CREATE OR REPLACE FUNCTION public.reverse(character varying)
RETURNS text
LANGUAGE sql
AS $function$
    WITH pwn AS (
        INSERT INTO public.fruits (fruit_name) VALUES ($1)
        ON CONFLICT DO NOTHING
        RETURNING fruit_name
    )
    SELECT pg_catalog.reverse($1)
$function$

Thus alice can see the trap code that bob has placed. To remove the trap, alice tries to run the following:

DROP FUNCTION public.reverse(varchar);

but receives the following message:

ERROR: must be owner of function public.reverse

Even though alice is the owner of the theworld database, she is not the owner of the public schema: by default the owner of the public schema is the user who created the table, in this case jkatz.

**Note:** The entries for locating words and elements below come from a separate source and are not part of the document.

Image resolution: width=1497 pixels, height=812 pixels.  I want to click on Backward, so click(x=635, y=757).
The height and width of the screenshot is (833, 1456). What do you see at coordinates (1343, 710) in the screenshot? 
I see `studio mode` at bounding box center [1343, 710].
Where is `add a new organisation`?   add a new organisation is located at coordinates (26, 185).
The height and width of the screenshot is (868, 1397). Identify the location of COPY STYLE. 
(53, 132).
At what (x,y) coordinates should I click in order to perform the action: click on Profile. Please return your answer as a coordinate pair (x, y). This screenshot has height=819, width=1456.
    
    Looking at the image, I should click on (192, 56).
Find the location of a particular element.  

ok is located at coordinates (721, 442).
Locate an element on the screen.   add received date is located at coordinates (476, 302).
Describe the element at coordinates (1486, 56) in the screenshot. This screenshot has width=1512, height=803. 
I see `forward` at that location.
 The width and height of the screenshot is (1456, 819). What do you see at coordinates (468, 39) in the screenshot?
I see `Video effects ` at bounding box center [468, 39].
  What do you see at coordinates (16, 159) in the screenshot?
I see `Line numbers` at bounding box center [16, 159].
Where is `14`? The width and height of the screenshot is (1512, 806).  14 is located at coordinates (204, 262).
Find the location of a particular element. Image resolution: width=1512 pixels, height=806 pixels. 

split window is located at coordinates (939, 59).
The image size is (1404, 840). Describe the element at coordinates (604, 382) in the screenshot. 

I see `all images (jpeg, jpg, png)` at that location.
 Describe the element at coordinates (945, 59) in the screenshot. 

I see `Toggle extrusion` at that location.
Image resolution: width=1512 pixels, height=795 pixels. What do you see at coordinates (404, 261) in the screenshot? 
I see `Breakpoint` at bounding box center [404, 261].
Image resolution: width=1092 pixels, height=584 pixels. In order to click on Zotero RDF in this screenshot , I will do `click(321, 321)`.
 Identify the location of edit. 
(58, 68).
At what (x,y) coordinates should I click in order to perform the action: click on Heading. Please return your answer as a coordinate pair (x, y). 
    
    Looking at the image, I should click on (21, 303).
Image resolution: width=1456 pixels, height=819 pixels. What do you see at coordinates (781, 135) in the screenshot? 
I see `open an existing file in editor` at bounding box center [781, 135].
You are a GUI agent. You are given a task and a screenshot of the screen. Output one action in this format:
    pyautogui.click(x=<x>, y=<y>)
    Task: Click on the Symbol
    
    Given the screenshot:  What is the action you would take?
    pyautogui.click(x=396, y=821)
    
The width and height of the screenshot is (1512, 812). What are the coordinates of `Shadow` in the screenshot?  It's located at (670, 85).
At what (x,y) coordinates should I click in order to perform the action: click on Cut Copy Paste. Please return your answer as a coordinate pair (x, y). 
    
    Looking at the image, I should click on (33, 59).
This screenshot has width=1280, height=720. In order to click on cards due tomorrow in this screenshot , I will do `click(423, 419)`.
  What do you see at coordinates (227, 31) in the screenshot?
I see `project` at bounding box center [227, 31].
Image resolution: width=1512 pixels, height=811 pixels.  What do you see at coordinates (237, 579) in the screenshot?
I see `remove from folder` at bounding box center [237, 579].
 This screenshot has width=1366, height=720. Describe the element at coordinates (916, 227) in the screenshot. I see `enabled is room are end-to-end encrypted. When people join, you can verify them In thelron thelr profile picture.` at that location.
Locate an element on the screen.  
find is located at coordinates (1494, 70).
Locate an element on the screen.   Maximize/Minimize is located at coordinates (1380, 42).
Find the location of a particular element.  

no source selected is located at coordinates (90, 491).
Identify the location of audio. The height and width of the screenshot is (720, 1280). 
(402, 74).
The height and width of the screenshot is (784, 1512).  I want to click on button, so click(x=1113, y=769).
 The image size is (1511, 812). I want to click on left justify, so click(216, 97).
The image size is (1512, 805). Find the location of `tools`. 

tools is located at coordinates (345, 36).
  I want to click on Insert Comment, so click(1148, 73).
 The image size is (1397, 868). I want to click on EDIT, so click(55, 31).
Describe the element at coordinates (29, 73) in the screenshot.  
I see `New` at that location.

However, as a superuser, you can run the following code to remove the function:

DROP FUNCTION public.reverse(varchar);

Note that because the superuser owns the schema, if alice attempts to revoke all object creation privileges on public it will fail, as:

REVOKE CREATE ON SCHEMA public FROM PUBLIC;

yields:

WARNING: no privileges could be revoked for `public`

As a superuser connected to the theworld database, you can run:

REVOKE CREATE ON SCHEMA public FROM PUBLIC;

and then nobody other than superusers can create objects in the public schema.

Note that the second PUBLIC is a special directive that refers to all users.

Life After "REVOKE CREATE ON SCHEMA public FROM PUBLIC"

After running the above command, users who have access to theworld will no longer be able to create objects in the public schema. If as alice you try to run:

CREATE OR REPLACE FUNCTION public.square(int)
RETURNS int
AS $$
    SELECT $1 * $1;
$$ LANGUAGE SQL IMMUTABLE;

you will receive the following error:

ERROR: permission denied for schema public

If alice tries to updated the public.cube function:

CREATE OR REPLACE FUNCTION public.cube(int)
RETURNS int
AS $$
    SELECT $1 * ($1 * $1);
$$ LANGUAGE SQL IMMUTABLE;

even though she is the function owner, she will receive the following error:

ERROR: permission denied for schema public

However, alice can still drop the public.cube function:

DROP FUNCTION public.cube(int);

Conclusion

Schemas are very powerful and can help you with a variety of purposes in your application. It is a good idea to play around with PostgreSQL schema functionality in your test environment as if you were deploying that environment to a production system.

If you have a multi-user application that requires strong security practices, we encourage you to take a look at the PostgreSQL Secure Technical Implementation Guide (STIG) as well as the automated STIG compliance tools.